Friday, September 26, 2014

The Beloved Land

The lands of the Vatnsdaela valley are surrounded by beautiful green hills. These hills are celebrated in the Vatnsdaela Saga and the tapestry being prepared at the Icelandic Textile Center honors them in its design layout. Such clear links between a core legend and its landscape are both essential and predictable. The Ponnivala story makes a set of similar connections. There too the hills that border the area are where the heroes undergo many of their more challenging adventures and where they meet their fiercest foes. There is a sense, in both stories, that the hills are the wild lands where bandits and dangerous animals can appear suddenly from behind rocks or bushes and where danger always lurks. The valley lowlands, by contrast, are open and well cultivated in both legends.
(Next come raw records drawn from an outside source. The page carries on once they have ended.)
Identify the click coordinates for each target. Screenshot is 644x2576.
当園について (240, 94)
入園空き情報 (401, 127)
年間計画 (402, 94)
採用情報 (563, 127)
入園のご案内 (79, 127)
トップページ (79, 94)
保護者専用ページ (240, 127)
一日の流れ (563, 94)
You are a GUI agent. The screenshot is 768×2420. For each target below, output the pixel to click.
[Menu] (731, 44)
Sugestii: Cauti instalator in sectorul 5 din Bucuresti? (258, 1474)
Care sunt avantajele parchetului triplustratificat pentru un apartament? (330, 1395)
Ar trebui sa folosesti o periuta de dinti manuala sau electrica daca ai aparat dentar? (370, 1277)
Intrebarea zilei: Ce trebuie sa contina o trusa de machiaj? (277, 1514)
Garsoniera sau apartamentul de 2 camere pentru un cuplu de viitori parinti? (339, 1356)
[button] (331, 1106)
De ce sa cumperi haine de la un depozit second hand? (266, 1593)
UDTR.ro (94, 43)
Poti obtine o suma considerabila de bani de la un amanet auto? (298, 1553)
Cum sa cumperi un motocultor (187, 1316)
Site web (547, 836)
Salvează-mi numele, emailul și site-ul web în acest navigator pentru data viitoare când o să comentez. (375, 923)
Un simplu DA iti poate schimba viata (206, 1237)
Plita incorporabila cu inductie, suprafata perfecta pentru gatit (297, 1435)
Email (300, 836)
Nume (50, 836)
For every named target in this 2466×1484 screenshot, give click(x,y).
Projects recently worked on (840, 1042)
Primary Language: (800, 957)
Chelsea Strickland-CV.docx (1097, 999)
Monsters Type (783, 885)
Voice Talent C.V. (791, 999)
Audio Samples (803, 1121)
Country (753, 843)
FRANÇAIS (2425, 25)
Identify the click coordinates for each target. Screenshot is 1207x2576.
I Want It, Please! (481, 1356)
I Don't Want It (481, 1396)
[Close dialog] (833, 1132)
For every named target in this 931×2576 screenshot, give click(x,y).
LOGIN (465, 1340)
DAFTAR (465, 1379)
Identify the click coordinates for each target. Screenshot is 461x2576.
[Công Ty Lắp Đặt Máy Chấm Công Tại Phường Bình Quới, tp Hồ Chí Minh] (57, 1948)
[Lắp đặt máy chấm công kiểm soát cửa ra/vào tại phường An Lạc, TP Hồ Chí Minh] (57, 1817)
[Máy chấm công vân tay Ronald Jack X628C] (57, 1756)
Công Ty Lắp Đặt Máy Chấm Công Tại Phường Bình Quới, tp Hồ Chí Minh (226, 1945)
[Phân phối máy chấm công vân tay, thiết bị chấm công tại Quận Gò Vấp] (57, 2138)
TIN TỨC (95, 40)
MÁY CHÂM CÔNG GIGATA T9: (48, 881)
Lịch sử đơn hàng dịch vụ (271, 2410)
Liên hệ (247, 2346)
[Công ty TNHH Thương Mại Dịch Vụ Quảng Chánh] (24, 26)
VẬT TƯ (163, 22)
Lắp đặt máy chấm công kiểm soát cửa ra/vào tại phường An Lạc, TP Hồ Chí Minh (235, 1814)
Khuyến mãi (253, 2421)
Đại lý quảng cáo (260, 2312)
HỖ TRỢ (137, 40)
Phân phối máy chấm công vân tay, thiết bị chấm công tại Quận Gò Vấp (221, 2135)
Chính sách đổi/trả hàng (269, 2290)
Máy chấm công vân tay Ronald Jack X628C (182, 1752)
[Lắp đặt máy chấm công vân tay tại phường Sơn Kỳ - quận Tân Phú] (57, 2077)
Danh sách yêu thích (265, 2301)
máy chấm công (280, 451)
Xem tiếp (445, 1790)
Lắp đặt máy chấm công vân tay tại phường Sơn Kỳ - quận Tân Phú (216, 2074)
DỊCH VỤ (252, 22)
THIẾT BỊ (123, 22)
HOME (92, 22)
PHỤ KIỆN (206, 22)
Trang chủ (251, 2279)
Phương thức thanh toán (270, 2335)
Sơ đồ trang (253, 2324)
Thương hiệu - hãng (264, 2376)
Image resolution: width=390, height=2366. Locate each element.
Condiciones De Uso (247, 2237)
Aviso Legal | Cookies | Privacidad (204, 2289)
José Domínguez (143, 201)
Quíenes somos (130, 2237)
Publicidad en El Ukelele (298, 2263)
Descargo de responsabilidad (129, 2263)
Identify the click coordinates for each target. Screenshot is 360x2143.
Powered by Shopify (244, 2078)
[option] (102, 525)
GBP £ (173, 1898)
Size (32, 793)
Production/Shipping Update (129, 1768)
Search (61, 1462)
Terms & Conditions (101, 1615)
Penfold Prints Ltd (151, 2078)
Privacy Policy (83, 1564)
Here is where civilization reigns and where the heroes made their homes. This view of a landscape that is tame at its center and chaotic at its boundaries is shared by both epics.

In both the Vatnsdaela saga and the Legend of Ponnivala the pioneer founder-hero decides to establish his farm at the center of a fertile watershed. The climate is strikingly different, of course, in these two areas. Iceland is cool all year round, and very cold in the winter. Ponnivala is a tropical land, warm all the time and very hot in the summer months. It is home to irrigated rice paddies and coconut palms. The style of agriculture practiced is bound to be different, of course, but the lifestyle in other ways is not. Both regions feature cattle, sheep and the importance of the plough. Life in both areas is centered around largely self-sufficient homesteads. Multiple generations often live under the same roof. In sum, striking climatic contrasts between these two landscapes does not necessarily make for major sociological differences in these two story’s core construction details!